Rosa received his doctorate of laws and the liberal arts at the Prague University. He served as an advocate and official of the state (and from 1670 was counsellor to the Court of Appeal in Prague). He was raised to a knighthood in recognition of his services. He interested himself in the Czech language, and formulated his knowledge into a Latin Grammar  (Čechořečnost seu Grammatica linguae Bohemicae – Spoken Czech, or A Grammar of the Czech Language, 1672). In its conception it matches period grammars, showing above all a debt to the methodological work of Comenius. Rosa knew Comenius’ Latin textbook and his didactic work (the Opera didactica omnia, 1657). Purist tendencies are evident in Rosa’s explication of word formation (he attempted to replace words still in common use in the original with new forms, which were not organic, e.g. činětnost, jídatelna, knihotelna etc.). He also worked on compiling a Czech-German dictionary (the Thesaurus linguae Bohemicae, the manuscript of which has survived). The connection to Comenius’ Thesaurus is undeniable, particularly in the methodology.
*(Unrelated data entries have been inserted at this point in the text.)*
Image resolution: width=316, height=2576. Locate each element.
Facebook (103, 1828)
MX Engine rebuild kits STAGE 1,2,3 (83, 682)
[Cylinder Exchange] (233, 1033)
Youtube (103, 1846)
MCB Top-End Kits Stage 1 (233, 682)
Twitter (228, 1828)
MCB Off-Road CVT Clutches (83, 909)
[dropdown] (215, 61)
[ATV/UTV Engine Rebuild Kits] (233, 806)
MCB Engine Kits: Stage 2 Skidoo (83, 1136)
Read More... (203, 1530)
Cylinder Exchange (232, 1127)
More recent research does not confirm the conclusion drawn by earlier scholars that he had at his disposal Comenius’ dictionary manuscript (V. Petráčková, Studia Comeniana et historica 1988, 36, pp5-26). Rosa’s manuscript was used by National Revivalists in the 19th century. In his consideration of poetry, he used as an example Comenius’ translations of Cato’s Distiches (Cato) and the Psalms. Rosa’s own poetic output reflects the spirit of contemporary love poetry (Discursus Lipirona, the sad cavalier, de amore or on love), but his spiritual metrical poems are among the most important Czech literary efforts of the 17th century (the Shepherd’s Account of the Birth of the Lord).